The merger of the London Stock Exchange Group Plc with Deutsche Boerse AG may yield up to $85 million in fees for the banks that put the deal together, according to M&A consultants. Too bad they’ll have to split it 11 ways.
Deutsche Boerse’s advisers are likely to get $30 million to $40 million, according to analysis from Freeman Consulting Services. The banks working with LSE may be paid $35 million to $45 million, based on an estimated transaction value of about $14 billion, Freeman said.
Deutsche Boerse and LSE agreed to merge Wednesday in a deal that will create the largest exchange operator by revenue. In the lead up, the companies used a so-called street sweep, hiring a slew of banks to make it harder for competing bidders to challenge the accord.
Financial advisers to LSE included Robey Warshaw, Barclays Plc, Goldman Sachs Group Inc., JPMorgan Chase & Co., RBC Capital Markets LLC, Societe Generale SA and UBS Group AG, the companies said in a statement. Deutsche Boerse received financial advice from Perella Weinberg Partners, Bank of America Corp., Deutsche Bank AG and HSBC Holdings Plc.

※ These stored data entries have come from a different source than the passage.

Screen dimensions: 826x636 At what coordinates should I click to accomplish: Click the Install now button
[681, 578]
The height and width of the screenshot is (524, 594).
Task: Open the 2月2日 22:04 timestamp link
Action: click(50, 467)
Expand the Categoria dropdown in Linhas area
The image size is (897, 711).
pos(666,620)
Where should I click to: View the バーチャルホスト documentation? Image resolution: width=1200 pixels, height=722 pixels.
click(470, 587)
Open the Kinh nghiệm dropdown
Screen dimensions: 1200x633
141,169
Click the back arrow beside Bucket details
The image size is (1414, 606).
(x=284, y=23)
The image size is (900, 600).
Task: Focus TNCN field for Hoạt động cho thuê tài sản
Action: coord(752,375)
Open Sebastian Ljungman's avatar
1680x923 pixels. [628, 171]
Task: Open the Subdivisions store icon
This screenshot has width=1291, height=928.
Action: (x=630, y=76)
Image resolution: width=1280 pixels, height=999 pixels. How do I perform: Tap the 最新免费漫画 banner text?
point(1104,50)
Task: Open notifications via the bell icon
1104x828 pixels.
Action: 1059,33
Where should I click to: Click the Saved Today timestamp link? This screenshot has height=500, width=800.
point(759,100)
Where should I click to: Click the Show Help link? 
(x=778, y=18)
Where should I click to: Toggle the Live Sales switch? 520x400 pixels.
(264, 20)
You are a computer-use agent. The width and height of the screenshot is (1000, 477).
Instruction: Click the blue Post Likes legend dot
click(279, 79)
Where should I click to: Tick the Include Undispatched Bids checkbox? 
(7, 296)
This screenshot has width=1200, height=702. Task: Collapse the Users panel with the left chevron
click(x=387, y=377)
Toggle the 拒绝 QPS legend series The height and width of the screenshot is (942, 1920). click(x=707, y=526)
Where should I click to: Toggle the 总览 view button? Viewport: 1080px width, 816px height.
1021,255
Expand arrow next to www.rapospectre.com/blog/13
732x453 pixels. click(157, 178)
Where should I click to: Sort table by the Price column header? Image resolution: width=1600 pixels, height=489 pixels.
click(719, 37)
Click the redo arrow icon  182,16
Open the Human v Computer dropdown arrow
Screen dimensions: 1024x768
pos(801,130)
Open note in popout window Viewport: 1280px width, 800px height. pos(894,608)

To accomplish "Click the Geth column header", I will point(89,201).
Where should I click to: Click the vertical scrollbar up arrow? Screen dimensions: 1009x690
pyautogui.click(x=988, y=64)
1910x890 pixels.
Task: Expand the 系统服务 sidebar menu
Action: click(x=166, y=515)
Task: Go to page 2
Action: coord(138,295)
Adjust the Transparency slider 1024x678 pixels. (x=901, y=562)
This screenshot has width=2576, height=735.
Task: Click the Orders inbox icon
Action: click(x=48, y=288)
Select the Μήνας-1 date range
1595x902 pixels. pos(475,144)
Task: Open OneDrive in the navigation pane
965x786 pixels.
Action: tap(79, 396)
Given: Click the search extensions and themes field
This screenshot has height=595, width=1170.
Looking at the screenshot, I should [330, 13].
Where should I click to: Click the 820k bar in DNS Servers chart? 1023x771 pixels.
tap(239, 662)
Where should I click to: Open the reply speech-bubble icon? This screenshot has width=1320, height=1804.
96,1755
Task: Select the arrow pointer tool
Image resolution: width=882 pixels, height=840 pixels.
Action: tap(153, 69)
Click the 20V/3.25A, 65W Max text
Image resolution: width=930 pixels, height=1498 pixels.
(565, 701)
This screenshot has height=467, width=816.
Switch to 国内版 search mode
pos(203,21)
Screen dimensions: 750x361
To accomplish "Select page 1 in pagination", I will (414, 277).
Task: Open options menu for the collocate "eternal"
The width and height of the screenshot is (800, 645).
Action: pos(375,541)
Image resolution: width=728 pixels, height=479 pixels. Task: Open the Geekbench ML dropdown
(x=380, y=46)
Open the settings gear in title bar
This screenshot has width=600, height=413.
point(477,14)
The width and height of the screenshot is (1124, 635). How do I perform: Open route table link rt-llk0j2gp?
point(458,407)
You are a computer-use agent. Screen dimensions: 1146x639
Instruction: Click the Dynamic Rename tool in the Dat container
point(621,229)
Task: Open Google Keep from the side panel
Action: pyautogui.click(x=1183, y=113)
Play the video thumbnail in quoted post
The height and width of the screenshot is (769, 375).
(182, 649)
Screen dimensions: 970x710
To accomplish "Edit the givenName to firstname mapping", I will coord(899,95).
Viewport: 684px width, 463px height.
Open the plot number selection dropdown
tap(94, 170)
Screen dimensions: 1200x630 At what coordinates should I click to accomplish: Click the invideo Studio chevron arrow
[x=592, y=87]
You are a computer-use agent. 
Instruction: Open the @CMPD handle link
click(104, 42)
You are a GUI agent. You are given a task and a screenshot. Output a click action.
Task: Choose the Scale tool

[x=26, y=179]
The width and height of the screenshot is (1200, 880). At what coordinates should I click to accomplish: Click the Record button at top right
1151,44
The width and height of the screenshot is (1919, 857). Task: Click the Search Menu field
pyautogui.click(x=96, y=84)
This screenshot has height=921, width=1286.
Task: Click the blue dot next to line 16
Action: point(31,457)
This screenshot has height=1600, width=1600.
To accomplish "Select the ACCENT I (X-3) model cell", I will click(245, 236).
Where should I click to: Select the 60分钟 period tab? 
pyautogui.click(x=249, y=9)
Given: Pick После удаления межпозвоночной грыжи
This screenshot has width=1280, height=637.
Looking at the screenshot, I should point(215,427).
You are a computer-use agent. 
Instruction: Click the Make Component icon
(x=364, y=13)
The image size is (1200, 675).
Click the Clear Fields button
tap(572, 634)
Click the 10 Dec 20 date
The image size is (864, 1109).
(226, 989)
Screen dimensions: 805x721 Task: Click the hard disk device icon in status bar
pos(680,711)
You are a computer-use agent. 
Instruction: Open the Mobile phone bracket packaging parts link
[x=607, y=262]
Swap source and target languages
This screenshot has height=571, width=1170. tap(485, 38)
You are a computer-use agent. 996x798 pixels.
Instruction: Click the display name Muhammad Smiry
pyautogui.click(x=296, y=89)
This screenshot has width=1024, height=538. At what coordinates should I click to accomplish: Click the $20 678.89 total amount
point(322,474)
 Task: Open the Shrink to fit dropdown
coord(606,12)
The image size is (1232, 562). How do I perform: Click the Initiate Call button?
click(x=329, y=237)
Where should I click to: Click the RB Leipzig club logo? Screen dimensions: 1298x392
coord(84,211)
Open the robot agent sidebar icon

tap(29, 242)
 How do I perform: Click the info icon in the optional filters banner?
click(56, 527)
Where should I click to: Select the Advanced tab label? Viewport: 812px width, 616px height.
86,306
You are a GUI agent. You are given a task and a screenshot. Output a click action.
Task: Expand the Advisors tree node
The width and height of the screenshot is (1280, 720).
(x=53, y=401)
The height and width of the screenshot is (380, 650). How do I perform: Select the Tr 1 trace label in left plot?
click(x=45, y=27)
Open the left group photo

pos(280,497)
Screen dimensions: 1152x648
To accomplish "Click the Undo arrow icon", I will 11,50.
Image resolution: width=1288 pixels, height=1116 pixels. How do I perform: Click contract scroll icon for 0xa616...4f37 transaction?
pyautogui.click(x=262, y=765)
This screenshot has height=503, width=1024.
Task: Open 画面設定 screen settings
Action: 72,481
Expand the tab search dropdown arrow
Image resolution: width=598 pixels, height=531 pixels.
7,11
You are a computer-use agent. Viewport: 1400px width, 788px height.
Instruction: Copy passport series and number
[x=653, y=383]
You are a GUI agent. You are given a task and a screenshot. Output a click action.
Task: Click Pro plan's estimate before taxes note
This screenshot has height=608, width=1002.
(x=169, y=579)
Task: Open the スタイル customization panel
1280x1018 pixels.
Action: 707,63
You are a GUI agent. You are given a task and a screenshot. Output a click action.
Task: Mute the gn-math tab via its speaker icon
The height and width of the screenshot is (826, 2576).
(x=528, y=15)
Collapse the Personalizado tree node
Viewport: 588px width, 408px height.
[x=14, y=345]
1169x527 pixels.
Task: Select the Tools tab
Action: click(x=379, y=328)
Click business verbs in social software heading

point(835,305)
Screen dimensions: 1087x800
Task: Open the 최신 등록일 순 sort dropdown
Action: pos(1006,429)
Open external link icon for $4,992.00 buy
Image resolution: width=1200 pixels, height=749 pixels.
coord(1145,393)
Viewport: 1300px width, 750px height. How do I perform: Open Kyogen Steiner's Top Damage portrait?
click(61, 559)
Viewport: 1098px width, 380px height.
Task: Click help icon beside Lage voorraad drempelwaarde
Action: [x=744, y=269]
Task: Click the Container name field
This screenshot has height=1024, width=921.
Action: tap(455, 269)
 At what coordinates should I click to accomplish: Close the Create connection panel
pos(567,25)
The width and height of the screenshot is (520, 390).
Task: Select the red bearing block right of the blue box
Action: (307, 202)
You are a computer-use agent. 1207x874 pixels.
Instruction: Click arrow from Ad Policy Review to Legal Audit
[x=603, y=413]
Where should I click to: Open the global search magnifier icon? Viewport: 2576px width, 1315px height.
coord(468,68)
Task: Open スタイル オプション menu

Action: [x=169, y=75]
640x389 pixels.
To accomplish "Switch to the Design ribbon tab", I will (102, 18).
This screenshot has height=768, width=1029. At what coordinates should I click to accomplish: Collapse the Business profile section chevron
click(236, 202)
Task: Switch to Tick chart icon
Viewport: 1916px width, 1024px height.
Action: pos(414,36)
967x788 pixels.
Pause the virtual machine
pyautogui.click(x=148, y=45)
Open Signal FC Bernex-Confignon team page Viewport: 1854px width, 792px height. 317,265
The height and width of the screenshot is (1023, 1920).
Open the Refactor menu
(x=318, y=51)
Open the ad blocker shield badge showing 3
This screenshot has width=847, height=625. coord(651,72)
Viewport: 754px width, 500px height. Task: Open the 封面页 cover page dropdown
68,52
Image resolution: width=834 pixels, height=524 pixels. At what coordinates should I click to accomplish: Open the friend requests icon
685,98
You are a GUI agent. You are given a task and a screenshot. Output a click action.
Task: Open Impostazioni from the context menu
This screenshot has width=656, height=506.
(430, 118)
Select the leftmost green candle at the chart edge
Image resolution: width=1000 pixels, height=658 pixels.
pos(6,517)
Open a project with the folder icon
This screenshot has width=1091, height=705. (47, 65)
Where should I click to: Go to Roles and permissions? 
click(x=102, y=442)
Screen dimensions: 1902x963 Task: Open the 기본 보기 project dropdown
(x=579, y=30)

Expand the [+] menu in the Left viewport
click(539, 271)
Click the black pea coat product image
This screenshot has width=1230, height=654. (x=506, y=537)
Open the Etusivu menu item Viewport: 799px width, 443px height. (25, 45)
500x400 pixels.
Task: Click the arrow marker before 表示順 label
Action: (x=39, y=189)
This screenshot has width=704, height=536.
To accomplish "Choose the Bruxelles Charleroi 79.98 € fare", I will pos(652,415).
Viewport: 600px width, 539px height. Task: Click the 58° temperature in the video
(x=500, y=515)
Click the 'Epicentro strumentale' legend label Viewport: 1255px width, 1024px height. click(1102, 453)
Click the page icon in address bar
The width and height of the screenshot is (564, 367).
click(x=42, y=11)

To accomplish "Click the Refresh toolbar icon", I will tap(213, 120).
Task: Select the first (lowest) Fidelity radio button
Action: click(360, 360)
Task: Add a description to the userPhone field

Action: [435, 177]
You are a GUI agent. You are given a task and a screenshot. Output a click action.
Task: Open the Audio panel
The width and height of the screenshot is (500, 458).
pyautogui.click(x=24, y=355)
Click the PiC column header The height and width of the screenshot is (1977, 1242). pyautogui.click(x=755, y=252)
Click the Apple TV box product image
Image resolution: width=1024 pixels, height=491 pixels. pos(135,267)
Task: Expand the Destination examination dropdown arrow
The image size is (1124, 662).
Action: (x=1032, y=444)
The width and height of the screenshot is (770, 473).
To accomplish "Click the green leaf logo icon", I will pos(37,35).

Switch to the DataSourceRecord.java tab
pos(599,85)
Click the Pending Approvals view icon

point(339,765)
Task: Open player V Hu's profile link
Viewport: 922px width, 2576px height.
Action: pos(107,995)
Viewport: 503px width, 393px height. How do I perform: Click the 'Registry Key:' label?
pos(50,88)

Still, those fee figures assume that the agreement with Deutsche Boerse goes through. Intercontinental Exchange Inc., which owns the New York Stock Exchange, has said it’s exploring a rival bid for LSE. ICE is working with Moelis & Co. and Morgan Stanley.
Chicago-based CME Group Inc. is also working with advisers to decide whether it could challenge the deal, people familiar with the matter said previously.